We are all only too aware of the costs associated with disputes in the construction industry, even where traditional methods of resolving them have been eschewed in favour of attempts to nip issues in the bud, such as contractually agreeing to escalation of negotiation procedures and facilitative mediation. In an attempt to address some of the difficulties, a different approach is now being heralded. In the spirit of promoting goodwill among all those involved in construction projects, a number of industry bodies have recently teamed up with two major employers to launch the Conflict Avoidance Pledge (CAP).
While this is all (so far) being done on a voluntary basis, it chimes well with the growing use in construction contracts of clauses requiring parties to “discuss and negotiate” first before embarking on a more formal stage of the dispute resolution process.
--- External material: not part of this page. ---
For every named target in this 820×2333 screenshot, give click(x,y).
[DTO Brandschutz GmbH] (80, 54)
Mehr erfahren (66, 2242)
A typical – and potentially expensive, if carried through to its conclusion – ascending scale of such processes, is: without-prejudice discussion and negotiation (no lawyers); mediation; adjudication (often without extensions of time), followed by arbitration or litigation.
Recent experience of large and commercially influential bodies in the infrastructure sector such as Network Rail and Transport for London, which have used conflict avoidance and early intervention methods to bring parties to the table at an early stage of a potential dispute, has led to the setting up of the Conflict Avoidance Coalition Steering Group (CACSG), which is responsible for devising the CAP. Members include the RICS, RIBA, the Chartered Institute of Arbitrators, the Institution of Civil Engineers, the International Chamber of Commerce UK, the Dispute Resolution Board Foundation and the Chartered Institution of Civil Engineering Surveyors.